• Description of the task
From the first record through the last, copy each one exactly.

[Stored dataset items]
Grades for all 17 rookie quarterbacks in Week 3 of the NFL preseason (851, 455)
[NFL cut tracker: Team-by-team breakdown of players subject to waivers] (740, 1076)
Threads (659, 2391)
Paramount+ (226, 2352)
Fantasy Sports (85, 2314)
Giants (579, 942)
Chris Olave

• Written answer
Grades for all 17 rookie quarterbacks in Week 3 of the NFL preseason (851, 455)
[NFL cut tracker: Team-by-team breakdown of players subject to waivers] (740, 1076)
Threads (659, 2391)
Paramount+ (226, 2352)
Fantasy Sports (85, 2314)
Giants (579, 942)
Chris Olave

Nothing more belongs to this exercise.